The material must be copied out exactly, line for line.

#### Data records:
⁂

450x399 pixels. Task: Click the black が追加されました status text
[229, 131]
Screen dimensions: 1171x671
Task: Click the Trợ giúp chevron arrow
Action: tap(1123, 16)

⁂

#### Output below:
450x399 pixels. Task: Click the black が追加されました status text
[229, 131]
Screen dimensions: 1171x671
Task: Click the Trợ giúp chevron arrow
Action: tap(1123, 16)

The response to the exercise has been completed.